A pesar de lo que dice el refrán, en el caso de Urvanity, a la segunda ha ido la vencida. Esta feria, que arrancó el año pasado para dar cabida a las galerías de arte urbano, no sólo vuelve con una nueva edición sino que se consolida como una de las citas imprescindibles en la semana del arte.

En esta ocasión, Urvanity ha renovado su sede dando cabida a más espacios, pero su espíritu se mantiene intacto. Ofrecer una idea de lo que se mueve en el panorama nacional e internacional del arte más actual y callejero. Este es sin duda uno de sus fuertes. Mantener su especialización y saber trasladar a una feria ese modo de expresión que es el grafiti.

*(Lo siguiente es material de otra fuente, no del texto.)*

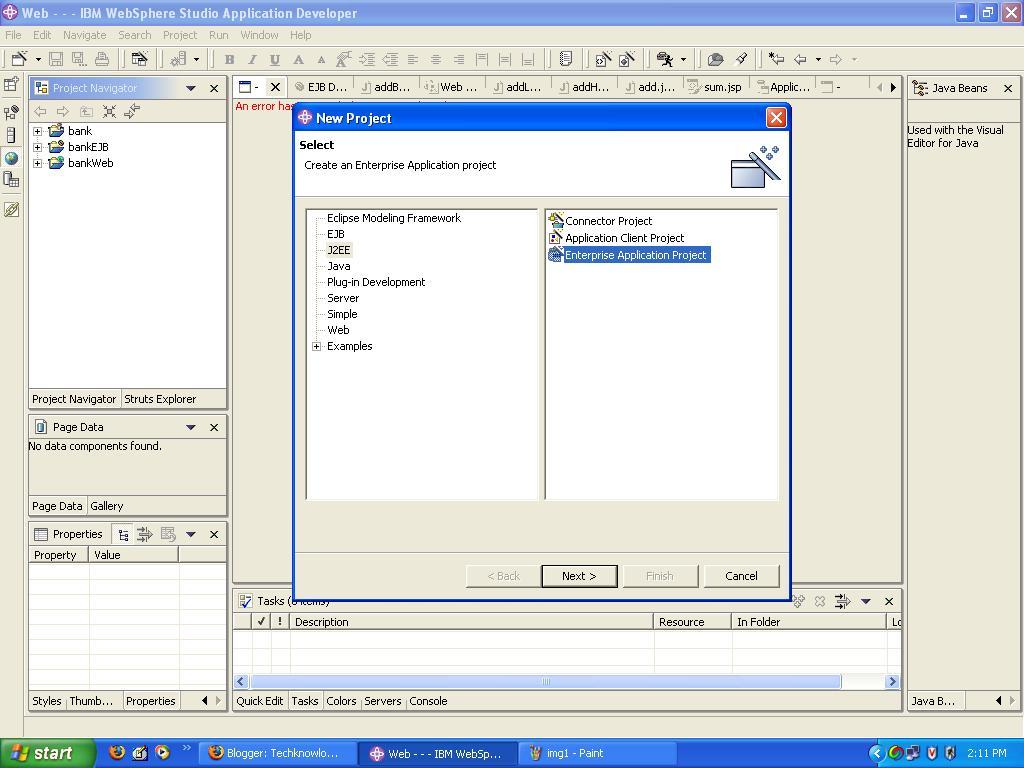Viewport: 1024px width, 768px height.
Task: Click the Open a Perspective sidebar icon
Action: coord(11,86)
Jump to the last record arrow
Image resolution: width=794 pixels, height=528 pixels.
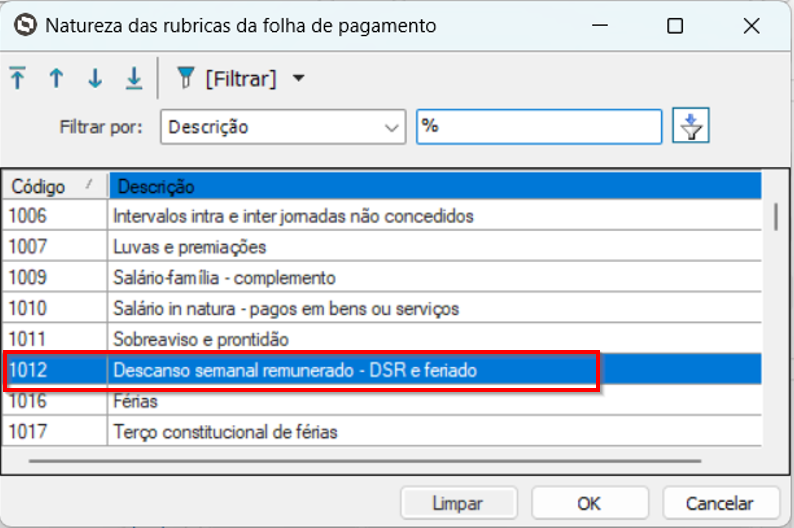(133, 78)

Además, este año la feria contaba con presencia de los sevillanos Delimbo, que apuestan fuerte por el arte urbano desde hace una década. Fruto de este acertado trabajo es la reciente apertura de una nueva sede en Madrid. En su estand de Urvanity han contado con nombres como Hell’o, Andy Rementer y Hense.

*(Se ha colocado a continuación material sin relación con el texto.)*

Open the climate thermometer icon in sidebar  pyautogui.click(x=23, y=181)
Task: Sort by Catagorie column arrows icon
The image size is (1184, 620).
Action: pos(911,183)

GR170 y Muretz en Montana Gallery, Enric Sant y Oakoak en Adda&Taxie o Sixe Paredes en SC Gallery, son algunos de los artistas que merecían una visita.

Por supuesto no podían faltar Okuda San Miguel ni el jiennense Belin, cuyas piezas son siempre impresionantes.

Las coloridas piezas de Anna Taratiel, en la Duran Online Gallery, nos llamó especialmente la atención, así como el trabajo con azulejos -tanto intervenidos como el dibujo- de Add Fuel, en Art in the game.

Especial mención merece el completísimo estand de StolenSpace: Obey, D*Face o Ben Eine.

Solomostry, en The Don, así como Cranio y L’Atlas, en #vroomandvarossieau, eran visitas obligadas.

Finalmente, no hay que perderse el trabajo inconfundible de M.Chat, que comparte espacio con L’insecte y las geniales obras de Annabelle Tattu en Le Contanier.